February 27, 2009 – Volume 44, Issue 19
Editorial


Staff Column

But not the fish and chips!

Ron J. Rambo Jr.
The Advocate

Despite the current economic turmoil happening throughout the United States, things aren’t all bad. Or, at least, they shouldn’t be as bad as people are making it.

Lately, yours truly has noticed much in the way of companies being total cheapskates, most notably when it comes to food.

For instance, while making a quick-fix dinner of Hamburger Helper earlier in the week, I noticed a small icon near the bottom of the box that read, “Now with a faster cooking time!” Having been a student of the art of culinary greatness for a great deal of the last decade (particularly with Hamburger Helper), I couldn’t help but wonder exactly how the cooking time was sped up.

Looking at the ingredients, there are only a few things that need to be cooked: The hamburger, which doesn’t come with the package so it can’t possibly be engineered to cook any faster; the “sauce,” which needs only to have liquid added to it and then boiled away to thicken; and finally the noodles.

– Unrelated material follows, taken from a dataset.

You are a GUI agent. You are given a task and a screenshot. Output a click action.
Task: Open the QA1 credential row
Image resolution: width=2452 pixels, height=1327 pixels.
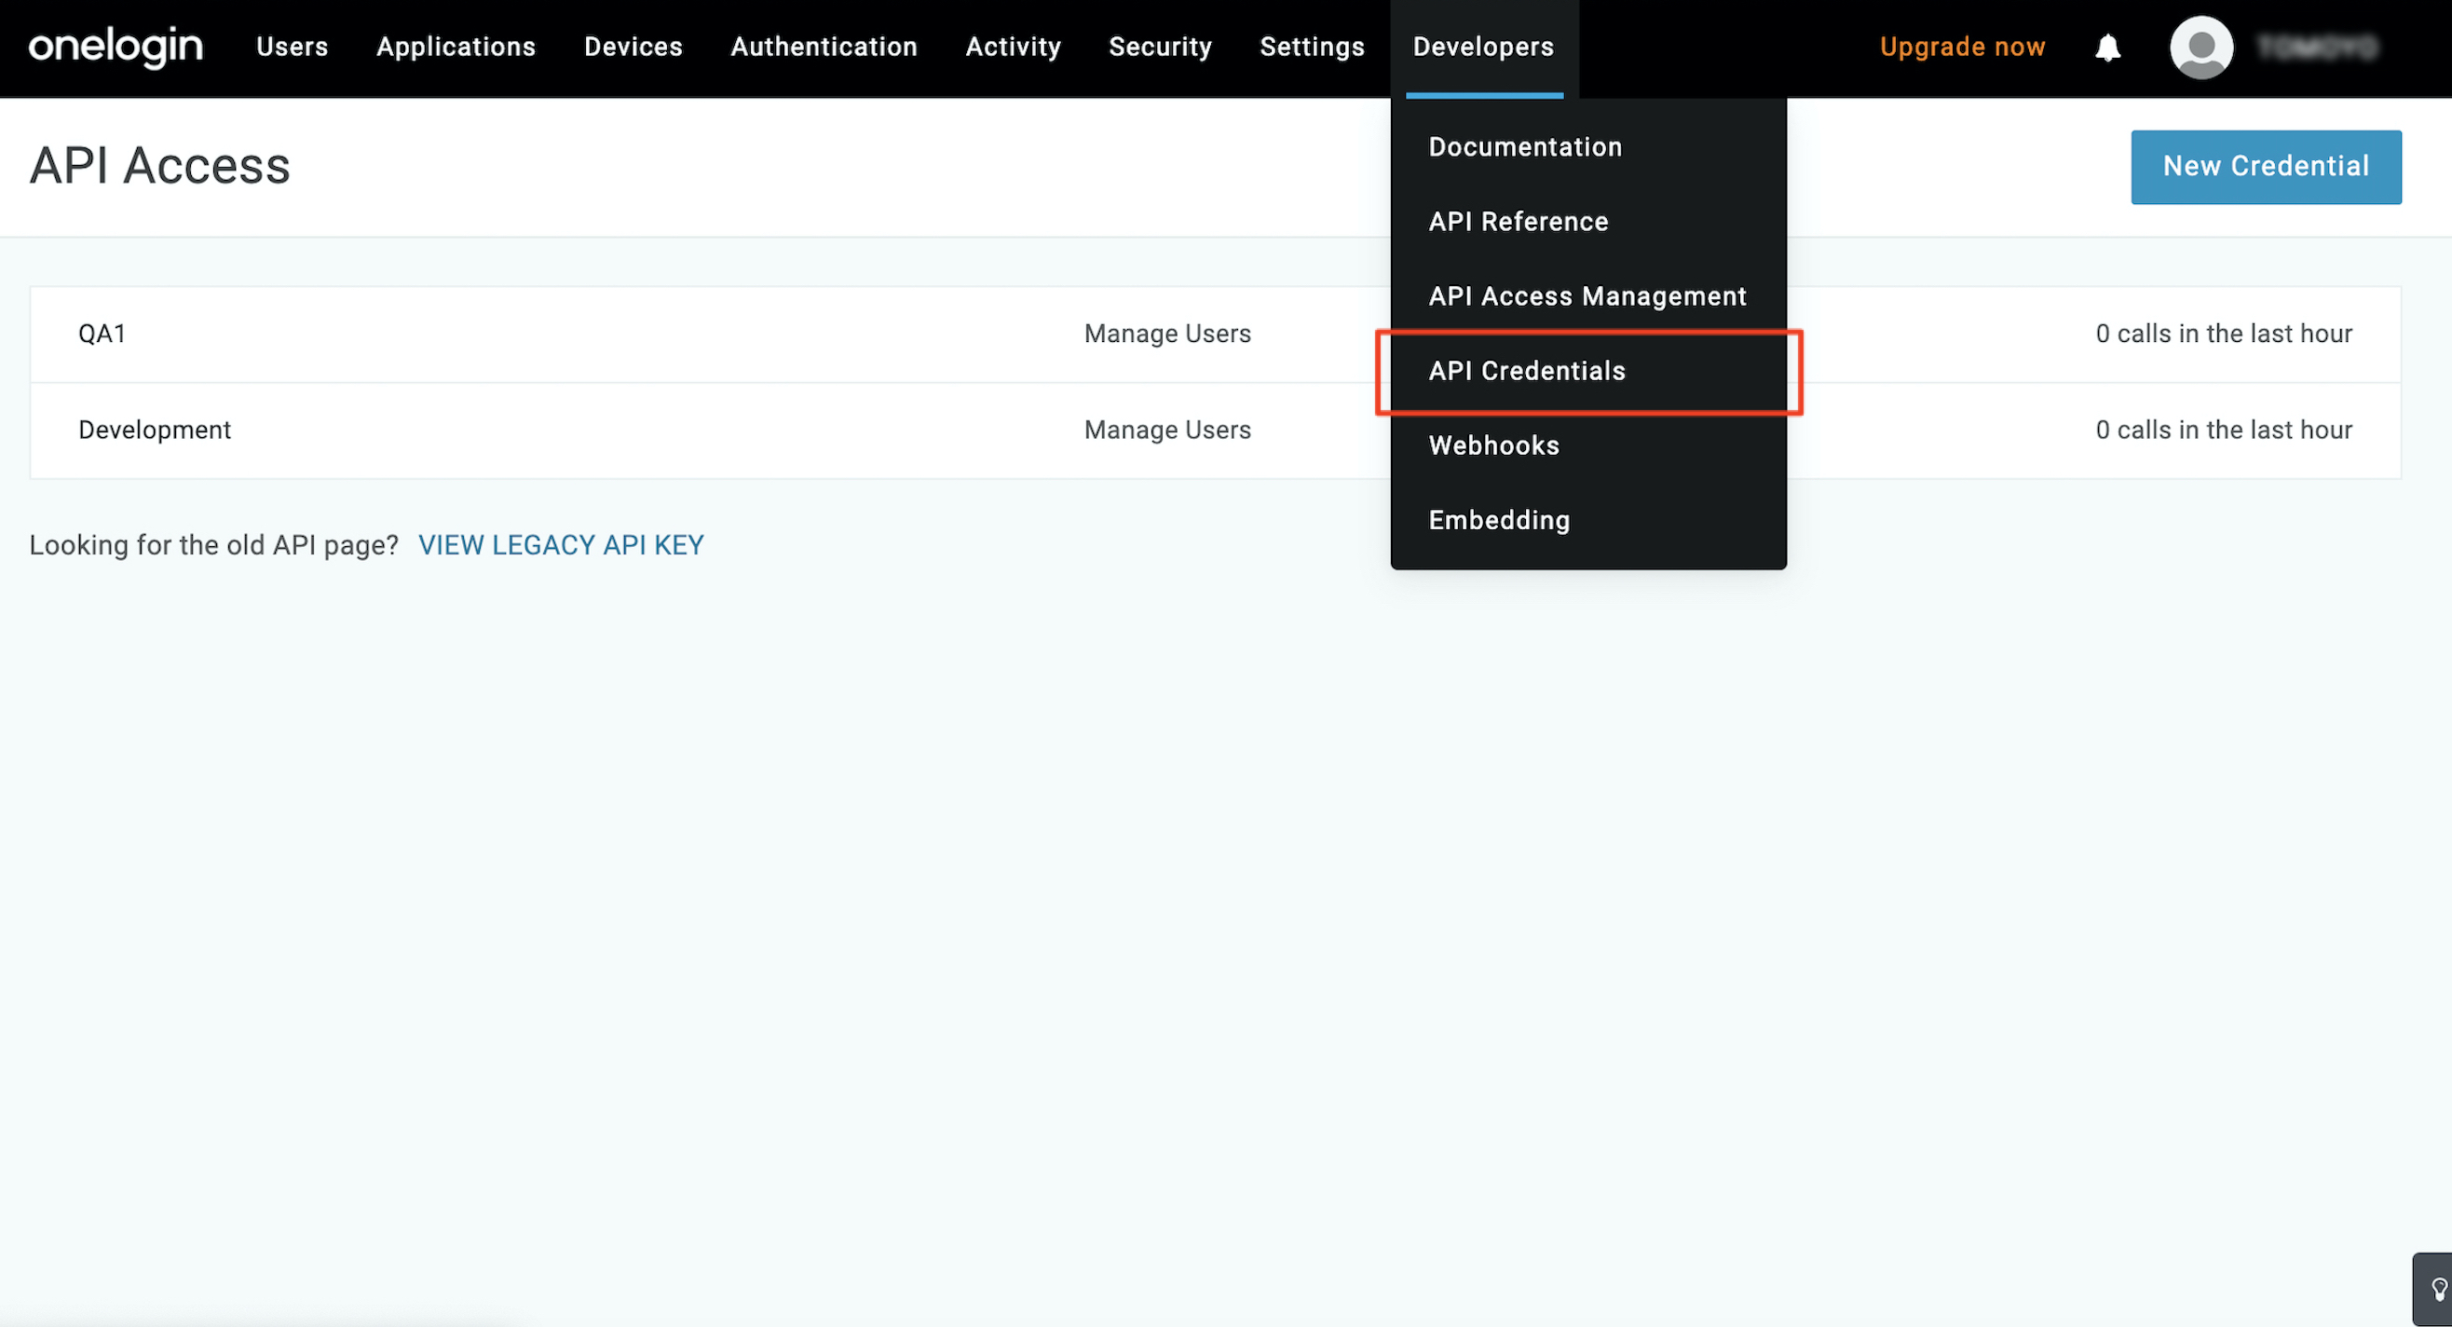coord(103,334)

It is impossible to “speed up” the cooking time for noodles of a particular size and thickness, meaning one thing: The noodles are simply smaller, yet the price of the product continues to increase.

Ron
Ron J. Rambo Jr.

General Mills isn’t the only corporation to do this. Several brands of cereal and frozen dinners seem to be decreasing in the slightest amounts so as to prevent any clear recognition of this phenomenon by the general public. Now, a favorite restaurant of yours truly has taken to this horrendous cheap-skating: the McMenamins chain.

Perhaps serious fans of food are the only ones to really see what McMenamins has done lately, but it really takes away from the general appeal. Never the cheapest restaurants with the highest quality of food, McMenamins restaurants are always fun places to hang out in mostly for the great atmosphere and good beer. It always seemed as though part of the abnormally inflated prices of the food was due in part to this very unique atmosphere, which was always okay with me. However, in keeping track with the number of menu changes that have been made over the last year or two (and there have been far too many price-revisions to not be aware of), I’ve noticed that the cost has begun to outweigh the increases of inflation, and worse yet, the quality of the food.

One of my favorite menu items that McMenamins has had since I started frequenting their establishments is the ale-battered fish n’ chips. For many years (or possibly since the item was first put on the menu), halibut, a very tasty and high-quality white fish, was used. Now, the McMenamins brothers have turned cheapskate and instead have started to use cod, a significantly less tasty creature.

Atrociously, at some McMenamins they still serve halibut, albeit at a rate of $5 more per plate. They ought to be ashamed of themselves.

Another favorite restaurant of mine, Acapulco, has undergone similar menu “enhancements” (there is nothing new and improved about these menus, despite what they may say) that has turned some of my favorite dishes into abominations.

Take for instance the “Sea of Cortez,” which featured six months ago a grilled halibut steak, shrimp brochette, and crab enchilada for the price around $14. Now, for the price of $16, the halibut has been replaced with salmon – a significantly less expensive fish – but the price has increased. This goes beyond inflation. This is cheapskatery.

It may seem simply as though the seafood seems to be an isolated incident, but this is not true at all. Earlier this week, my girlfriend and I went to Red Lobster and, in technical terms, pigged out. However, much of what was on their menu the last time I went (February of last year) was still there, exactly as it was before, with the same cost as before. A half-pound side of king crab costs $10.50 at a time when a pound at a grocery store is at least $13 in most cases; not a bad deal at all considering I’m being catered while eating it.

The point of this? Corporations: Stop taking advantage of Americans while they’re trying to enjoy themselves just because there is a financial “crisis” going on. The greed is outrageous!